Update the records below by replacing "computer-use agent" with "screen-navigation agent" wherever it occurs, and leave everything else unchanged.

[BEGIN Information provided]

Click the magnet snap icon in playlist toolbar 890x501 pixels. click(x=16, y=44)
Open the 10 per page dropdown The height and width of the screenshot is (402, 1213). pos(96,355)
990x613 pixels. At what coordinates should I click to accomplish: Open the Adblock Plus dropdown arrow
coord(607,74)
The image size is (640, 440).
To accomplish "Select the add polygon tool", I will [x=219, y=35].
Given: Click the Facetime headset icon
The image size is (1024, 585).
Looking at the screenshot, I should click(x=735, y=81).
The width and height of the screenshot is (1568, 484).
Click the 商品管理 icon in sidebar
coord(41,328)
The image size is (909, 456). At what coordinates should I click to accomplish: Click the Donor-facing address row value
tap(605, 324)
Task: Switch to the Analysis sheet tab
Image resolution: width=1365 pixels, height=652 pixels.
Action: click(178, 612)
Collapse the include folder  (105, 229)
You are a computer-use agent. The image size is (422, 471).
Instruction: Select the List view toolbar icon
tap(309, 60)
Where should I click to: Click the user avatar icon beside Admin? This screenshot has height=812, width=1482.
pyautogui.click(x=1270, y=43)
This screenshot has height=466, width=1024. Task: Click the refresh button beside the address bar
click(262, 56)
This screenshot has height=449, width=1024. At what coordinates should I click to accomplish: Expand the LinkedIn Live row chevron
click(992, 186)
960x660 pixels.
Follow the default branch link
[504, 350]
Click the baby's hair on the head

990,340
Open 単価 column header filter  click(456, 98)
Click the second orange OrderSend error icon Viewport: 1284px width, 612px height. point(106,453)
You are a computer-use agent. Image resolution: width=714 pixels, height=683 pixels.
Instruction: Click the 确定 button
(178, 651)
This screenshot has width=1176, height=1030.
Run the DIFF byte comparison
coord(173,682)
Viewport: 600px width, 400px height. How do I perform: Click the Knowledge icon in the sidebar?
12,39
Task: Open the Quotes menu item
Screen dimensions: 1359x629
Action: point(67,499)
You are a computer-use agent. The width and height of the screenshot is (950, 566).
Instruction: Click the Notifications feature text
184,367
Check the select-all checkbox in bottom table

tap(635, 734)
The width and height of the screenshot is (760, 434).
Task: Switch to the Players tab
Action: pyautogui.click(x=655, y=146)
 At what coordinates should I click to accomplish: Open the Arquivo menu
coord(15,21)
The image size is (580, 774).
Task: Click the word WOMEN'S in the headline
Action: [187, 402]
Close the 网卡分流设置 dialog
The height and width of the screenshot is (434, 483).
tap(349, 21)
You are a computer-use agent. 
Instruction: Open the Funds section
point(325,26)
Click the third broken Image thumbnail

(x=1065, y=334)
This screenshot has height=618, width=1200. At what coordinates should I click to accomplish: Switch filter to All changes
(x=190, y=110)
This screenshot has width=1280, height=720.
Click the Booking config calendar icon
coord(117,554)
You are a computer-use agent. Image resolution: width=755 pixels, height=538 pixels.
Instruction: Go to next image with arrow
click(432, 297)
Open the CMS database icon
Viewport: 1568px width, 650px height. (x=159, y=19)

[END Information provided]

Result of the exercise:
Click the magnet snap icon in playlist toolbar 890x501 pixels. click(x=16, y=44)
Open the 10 per page dropdown The height and width of the screenshot is (402, 1213). pos(96,355)
990x613 pixels. At what coordinates should I click to accomplish: Open the Adblock Plus dropdown arrow
coord(607,74)
The image size is (640, 440).
To accomplish "Select the add polygon tool", I will [x=219, y=35].
Given: Click the Facetime headset icon
The image size is (1024, 585).
Looking at the screenshot, I should click(x=735, y=81).
The width and height of the screenshot is (1568, 484).
Click the 商品管理 icon in sidebar
coord(41,328)
The image size is (909, 456). At what coordinates should I click to accomplish: Click the Donor-facing address row value
tap(605, 324)
Task: Switch to the Analysis sheet tab
Image resolution: width=1365 pixels, height=652 pixels.
Action: click(178, 612)
Collapse the include folder  (105, 229)
You are a screen-navigation agent. The image size is (422, 471).
Instruction: Select the List view toolbar icon
tap(309, 60)
Where should I click to: Click the user avatar icon beside Admin? This screenshot has height=812, width=1482.
pyautogui.click(x=1270, y=43)
This screenshot has height=466, width=1024. Task: Click the refresh button beside the address bar
click(262, 56)
This screenshot has height=449, width=1024. At what coordinates should I click to accomplish: Expand the LinkedIn Live row chevron
click(992, 186)
960x660 pixels.
Follow the default branch link
[504, 350]
Click the baby's hair on the head

990,340
Open 単価 column header filter  click(456, 98)
Click the second orange OrderSend error icon Viewport: 1284px width, 612px height. point(106,453)
You are a screen-navigation agent. Image resolution: width=714 pixels, height=683 pixels.
Instruction: Click the 确定 button
(178, 651)
This screenshot has width=1176, height=1030.
Run the DIFF byte comparison
coord(173,682)
Viewport: 600px width, 400px height. How do I perform: Click the Knowledge icon in the sidebar?
12,39
Task: Open the Quotes menu item
Screen dimensions: 1359x629
Action: point(67,499)
You are a screen-navigation agent. The width and height of the screenshot is (950, 566).
Instruction: Click the Notifications feature text
184,367
Check the select-all checkbox in bottom table

tap(635, 734)
The width and height of the screenshot is (760, 434).
Task: Switch to the Players tab
Action: pyautogui.click(x=655, y=146)
 At what coordinates should I click to accomplish: Open the Arquivo menu
coord(15,21)
The image size is (580, 774).
Task: Click the word WOMEN'S in the headline
Action: [187, 402]
Close the 网卡分流设置 dialog
The height and width of the screenshot is (434, 483).
tap(349, 21)
You are a screen-navigation agent. 
Instruction: Open the Funds section
point(325,26)
Click the third broken Image thumbnail

(x=1065, y=334)
This screenshot has height=618, width=1200. At what coordinates should I click to accomplish: Switch filter to All changes
(x=190, y=110)
This screenshot has width=1280, height=720.
Click the Booking config calendar icon
coord(117,554)
You are a screen-navigation agent. Image resolution: width=755 pixels, height=538 pixels.
Instruction: Go to next image with arrow
click(432, 297)
Open the CMS database icon
Viewport: 1568px width, 650px height. (x=159, y=19)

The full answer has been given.